En 1941, elle rencontre le psychologue Julius Spier, un Juif allemand exilé, qui deviendra son maître spirituel et son amant. Il lui recommande diverses lectures, et c’est lui qui l’incite à tenir un journal intime, ce qu’elle fera pendant près de deux ans et demi. Durant cette période, l’occupant nazi durcit progressivement sa persécution de la population juive de Hollande, jusqu’à ce que commencent les premières déportations vers Auschwitz. Le journal d’Etty Hillesum reflète cette évolution de la tragédie de la shoah en Hollande.

Sous le coup des événements, Etty Hillesum s’identifie de plus en plus à son peuple, renouant avec ses racines spirituelles juives. Finalement, elle se portera volontaire pour travailler au camp de transit de Westerbork, où passent les trains de déportés. Et elle sera elle-même déportée avec sa famille à Auschwitz début septembre 1943.

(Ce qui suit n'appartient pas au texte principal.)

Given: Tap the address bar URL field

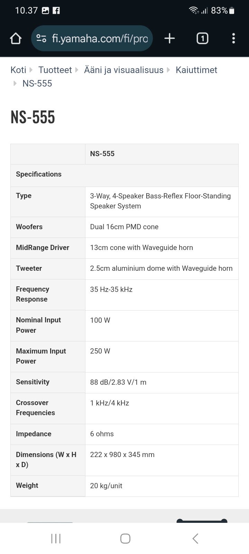Looking at the screenshot, I should tap(100, 38).

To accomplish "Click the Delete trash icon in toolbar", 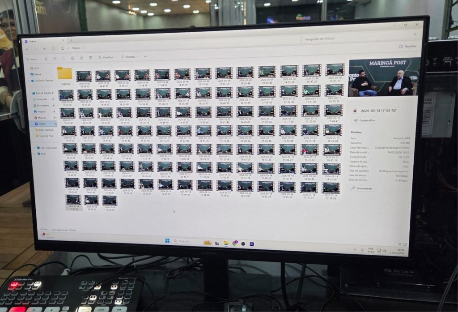I will [x=90, y=58].

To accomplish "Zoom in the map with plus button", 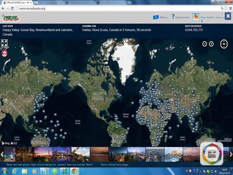I will [x=211, y=44].
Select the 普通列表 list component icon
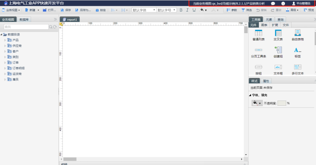Viewport: 316px width, 165px height. [x=259, y=33]
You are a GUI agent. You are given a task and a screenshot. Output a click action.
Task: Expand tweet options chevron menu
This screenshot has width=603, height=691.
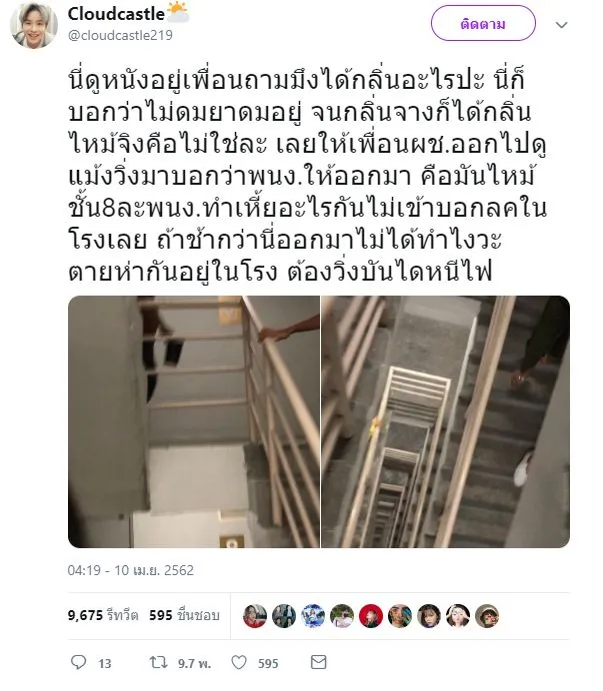(x=562, y=25)
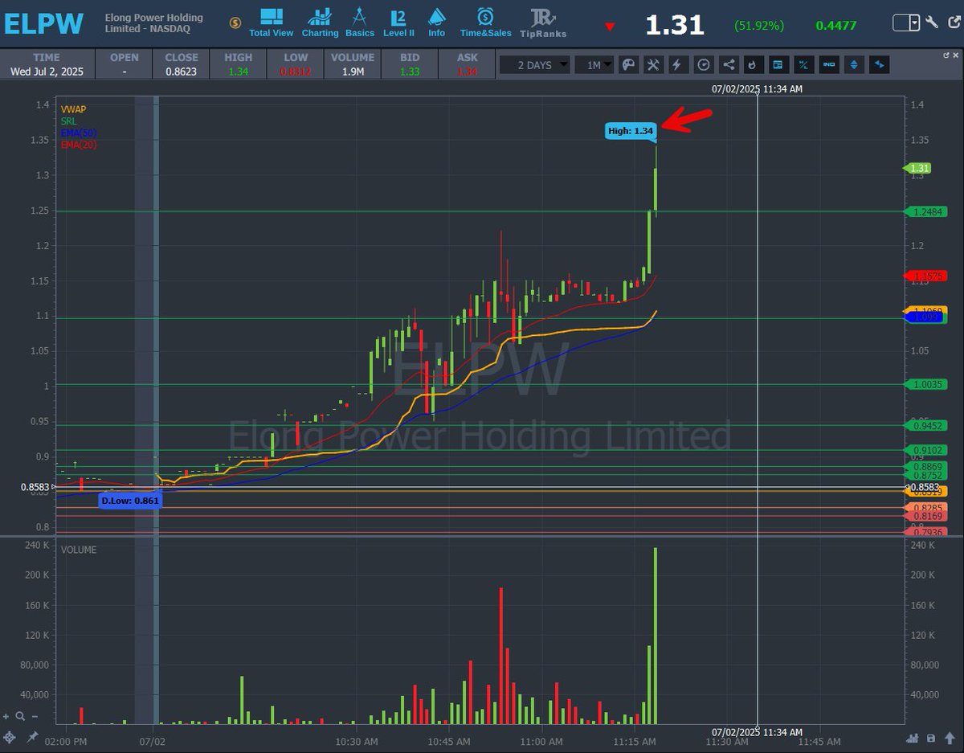The width and height of the screenshot is (964, 753).
Task: Open the 1M timeframe dropdown
Action: coord(595,64)
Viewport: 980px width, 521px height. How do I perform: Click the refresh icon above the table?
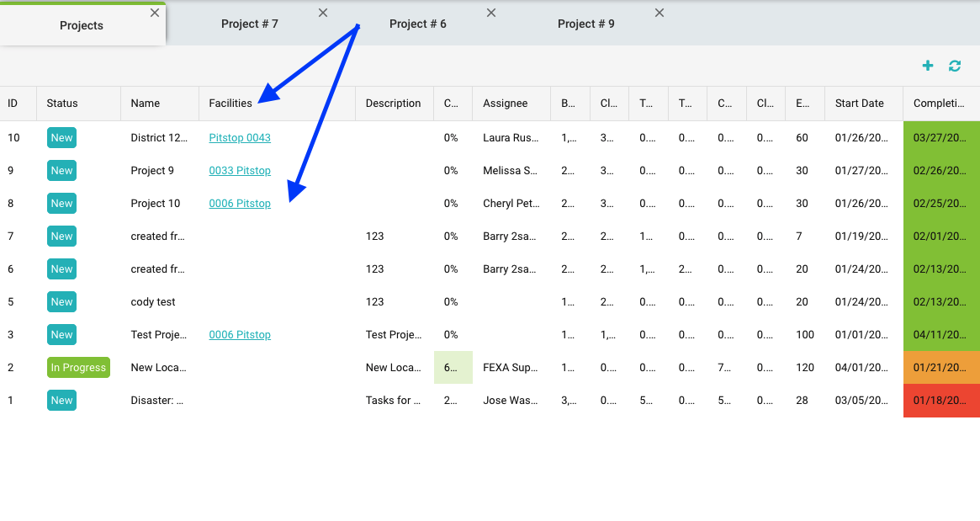955,66
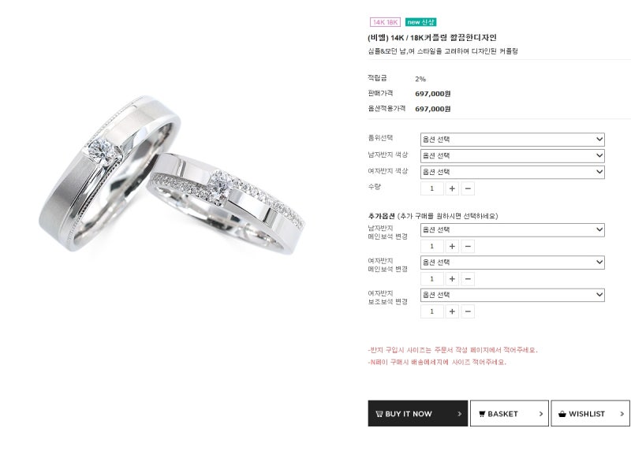Image resolution: width=631 pixels, height=458 pixels.
Task: Click the BUY IT NOW button
Action: [418, 413]
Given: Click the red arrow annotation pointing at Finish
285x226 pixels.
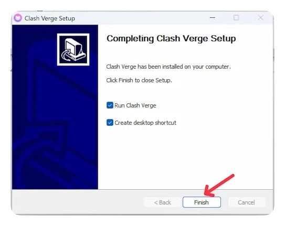Looking at the screenshot, I should coord(219,186).
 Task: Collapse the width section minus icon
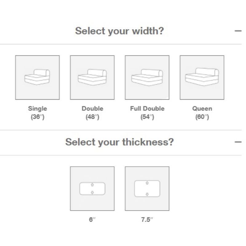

Dans l’évolution spirituelle que reflètent les dix cahiers conservés de son journal et ses lettres écrites à Westerbork, la prière joue un rôle essentiel. Très tôt déjà, Etty Hillesum envisage la possibilité de la prière, sans pouvoir encore l’accomplir: «Et j’ai ressenti soudain au fond de moi comment un être humain peut se laisser tumultueusement tomber à genoux et alors s’apaiser, le visage enfoui dans ses mains jointes.» (Les écrits d’Etty Hillesum. Édition intégrale, Paris, Seuil, 2008, p. 63)

Mais peu à peu, les premières prières font leur apparition dans le journal, et Etty Hillesum envisage d’écrire un jour une nouvelle intitulée «La fille qui ne savait pas s’agenouiller» (Écrits, p. 218), dont elle variera le titre, un peu plus loin: «La fille qui ne savait pas s’agenouiller, mais a fini par l’apprendre, sur le rude tapis de sisal d’une salle de bains un peu fouillis.» (Écrits, p. 222)

«Dieu, prenez-moi par la main, je vous suivrai gentiment, sans grande résistance. Je ne me déroberai à aucun des orages qui fondront sur moi dans cette vie, je soutiendrai le choc avec le meilleur de mes forces. Mais donnez-moi de temps à autre un court instant de paix. […] Où que je sois j’essaierai d’irradier un peu d’amour, de ce véritable amour du prochain qui est en moi.» (Écrits, p. 229)

Peu à peu, le geste de la prière s’incorpore en elle. Le matin de Vendredi-Saint 1942, elle écrit: «mon corps tout entier est parfois parcouru du mouvement naturel de vouloir s’agenouiller, ou plutôt non, c’est autre chose: on dirait que le geste de l’agenouillement est modelé dans tout mon corps, je le sens parfois dans tout mon corps. Parfois, dans des moments de profonde gratitude, il me vient un besoin irrépressible de m’agenouiller, la tête inclinée bien bas, le visage enfoui dans les mains.» (Écrits, p. 451)

Cette prière, durement apprise, l’accompagnera jusqu’à la fin, à travers toutes les épreuves: dialogue incessant avec Dieu, mais aussi recueillement, possibilité de reposer en soi, et surtout apprentissage de l’écoute, écoute de soi, des autres, du monde et de Dieu.

«On voudrait être un baume versé sur tant de plaies», écrira-t-elle sur la dernière page de son journal.